_DIRECTIONS FOR THIS TASK_
Please reproduce all of the lines below, word for word and in full.

_THE INPUT_
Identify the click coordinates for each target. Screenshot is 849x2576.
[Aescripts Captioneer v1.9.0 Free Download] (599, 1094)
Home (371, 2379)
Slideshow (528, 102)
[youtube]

_TASK OUTPUT_
Identify the click coordinates for each target. Screenshot is 849x2576.
[Aescripts Captioneer v1.9.0 Free Download] (599, 1094)
Home (371, 2379)
Slideshow (528, 102)
[youtube]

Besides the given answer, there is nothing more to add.